D3 geoProjections take unprojected data points on a three dimensional globe and project them on to a two dimensional plane. Your data is already 2 dimensional (I believe you or someone else had a question on stack overflow regarding this dataset where the projection was discussed, regardless, the pattern shown in your images is indiciative of a projected dataset being projected by d3).
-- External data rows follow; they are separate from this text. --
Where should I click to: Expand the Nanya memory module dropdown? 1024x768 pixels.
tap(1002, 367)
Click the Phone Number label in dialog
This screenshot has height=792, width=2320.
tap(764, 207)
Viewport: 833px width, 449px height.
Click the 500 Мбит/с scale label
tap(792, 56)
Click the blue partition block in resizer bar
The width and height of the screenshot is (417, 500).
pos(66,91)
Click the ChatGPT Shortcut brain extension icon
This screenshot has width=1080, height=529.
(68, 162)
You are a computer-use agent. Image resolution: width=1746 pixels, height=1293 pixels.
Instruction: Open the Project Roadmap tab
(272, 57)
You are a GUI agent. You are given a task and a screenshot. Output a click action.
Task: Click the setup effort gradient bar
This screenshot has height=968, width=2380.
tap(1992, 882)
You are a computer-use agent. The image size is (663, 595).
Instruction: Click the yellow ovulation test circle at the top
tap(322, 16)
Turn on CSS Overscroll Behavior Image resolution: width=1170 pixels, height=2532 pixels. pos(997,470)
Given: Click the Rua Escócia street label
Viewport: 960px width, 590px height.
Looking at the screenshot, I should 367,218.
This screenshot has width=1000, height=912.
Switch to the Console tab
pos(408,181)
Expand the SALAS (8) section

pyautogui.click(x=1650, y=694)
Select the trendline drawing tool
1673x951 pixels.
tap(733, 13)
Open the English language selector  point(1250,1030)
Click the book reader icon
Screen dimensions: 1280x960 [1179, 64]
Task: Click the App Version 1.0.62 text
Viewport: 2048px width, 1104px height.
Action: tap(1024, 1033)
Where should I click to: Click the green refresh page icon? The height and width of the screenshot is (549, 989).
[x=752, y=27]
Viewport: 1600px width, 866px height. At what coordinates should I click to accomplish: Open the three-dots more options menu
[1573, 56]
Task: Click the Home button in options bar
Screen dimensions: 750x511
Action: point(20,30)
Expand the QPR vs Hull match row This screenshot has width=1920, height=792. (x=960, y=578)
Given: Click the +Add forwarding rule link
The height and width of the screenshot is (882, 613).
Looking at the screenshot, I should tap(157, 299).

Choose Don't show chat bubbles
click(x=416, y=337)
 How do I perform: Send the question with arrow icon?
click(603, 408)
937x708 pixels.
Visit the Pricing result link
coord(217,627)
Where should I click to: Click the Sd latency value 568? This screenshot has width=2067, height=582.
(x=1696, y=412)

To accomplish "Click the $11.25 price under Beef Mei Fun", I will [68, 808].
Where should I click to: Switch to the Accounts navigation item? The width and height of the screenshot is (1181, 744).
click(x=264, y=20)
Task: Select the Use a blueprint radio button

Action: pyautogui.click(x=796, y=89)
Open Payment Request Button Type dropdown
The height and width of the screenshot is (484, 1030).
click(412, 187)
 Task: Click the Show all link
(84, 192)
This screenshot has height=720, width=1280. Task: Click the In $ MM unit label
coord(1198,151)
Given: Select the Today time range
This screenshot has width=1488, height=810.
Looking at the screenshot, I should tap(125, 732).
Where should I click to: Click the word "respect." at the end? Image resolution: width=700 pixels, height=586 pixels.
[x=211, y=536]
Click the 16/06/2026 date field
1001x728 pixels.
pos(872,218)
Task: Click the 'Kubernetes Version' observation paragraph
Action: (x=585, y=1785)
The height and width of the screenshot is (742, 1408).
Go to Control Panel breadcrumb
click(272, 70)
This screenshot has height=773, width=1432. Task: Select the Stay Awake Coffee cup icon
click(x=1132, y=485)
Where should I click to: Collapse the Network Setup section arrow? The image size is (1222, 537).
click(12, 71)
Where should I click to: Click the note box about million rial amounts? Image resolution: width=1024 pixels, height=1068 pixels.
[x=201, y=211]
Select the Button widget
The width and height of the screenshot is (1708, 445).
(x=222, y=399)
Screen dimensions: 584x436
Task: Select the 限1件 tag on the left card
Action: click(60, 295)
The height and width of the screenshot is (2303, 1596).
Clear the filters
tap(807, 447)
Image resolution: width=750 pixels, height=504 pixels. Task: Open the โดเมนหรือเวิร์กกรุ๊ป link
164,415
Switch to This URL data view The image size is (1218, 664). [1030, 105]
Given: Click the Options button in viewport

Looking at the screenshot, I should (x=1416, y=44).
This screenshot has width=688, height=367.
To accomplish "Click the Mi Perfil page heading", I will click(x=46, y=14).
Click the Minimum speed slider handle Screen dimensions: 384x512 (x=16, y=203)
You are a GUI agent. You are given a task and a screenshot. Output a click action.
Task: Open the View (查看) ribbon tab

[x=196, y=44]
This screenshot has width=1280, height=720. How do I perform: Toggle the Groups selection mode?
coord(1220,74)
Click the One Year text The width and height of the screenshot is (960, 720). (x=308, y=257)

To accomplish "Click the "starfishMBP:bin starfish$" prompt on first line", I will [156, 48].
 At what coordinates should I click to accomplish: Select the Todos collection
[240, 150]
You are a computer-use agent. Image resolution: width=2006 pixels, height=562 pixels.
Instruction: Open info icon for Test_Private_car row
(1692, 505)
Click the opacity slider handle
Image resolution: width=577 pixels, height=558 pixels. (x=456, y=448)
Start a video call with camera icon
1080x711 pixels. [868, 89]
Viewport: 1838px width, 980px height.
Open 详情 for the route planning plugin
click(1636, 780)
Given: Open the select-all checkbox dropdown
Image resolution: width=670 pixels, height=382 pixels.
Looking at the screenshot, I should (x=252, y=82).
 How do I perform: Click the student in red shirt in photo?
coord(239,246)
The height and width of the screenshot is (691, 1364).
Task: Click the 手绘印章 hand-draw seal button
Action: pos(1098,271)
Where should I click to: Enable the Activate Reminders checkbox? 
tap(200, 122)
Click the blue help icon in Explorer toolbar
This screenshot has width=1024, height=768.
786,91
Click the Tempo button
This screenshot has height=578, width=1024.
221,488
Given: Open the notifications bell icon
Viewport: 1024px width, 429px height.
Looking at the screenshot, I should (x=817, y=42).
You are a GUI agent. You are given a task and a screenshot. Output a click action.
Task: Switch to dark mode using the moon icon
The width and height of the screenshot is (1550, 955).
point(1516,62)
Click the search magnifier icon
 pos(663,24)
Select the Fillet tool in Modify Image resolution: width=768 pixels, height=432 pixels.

To solve this, you are better off using a geoTransform if you want to apply some sort of transform on the coordinates. But if you only want to scale and translate your data, then a d3.geoIdentity is ideal:

 var projection = d3.geoIdentity()

The suggested code uses reflectY because generally projected data's origin is somewhere down in the bottom left corner of the projection, while svg coordinates have an origin in the top left corner. Y values increase as one moves up the y axis in the typical projected coordinates space, while Y values increase as one moves down the y axis in SVG coordinate space. Therefore, you features may be updside down if you don't reflect on the y.

Second, I've used fitSize to automatically set the translate and scale values of the projection. This method takes an array holding the width and height of a bounding box in svg coordinate space and it also takes a geojson object (not an array - if you have an array, put it in a geojson feature collection). If you want to specify margins, rather than have the feature abut the edge of the specified dimensions, you can use fitExtent.

Now all you have to do is set your geoPath()'s projection to this and you should be able to display the data.

Here's the API documentation on d3.geoIdentity and projection.fitSize.

Alternatively, you can convert/unproject your data so that is "projected" in wgs84, or more accurately, so that it contains longitude/latitude pairs. Then run it through a d3 geoProjection, but if you already have projected data, why unproject it so that you can re-project it when you can use it as is?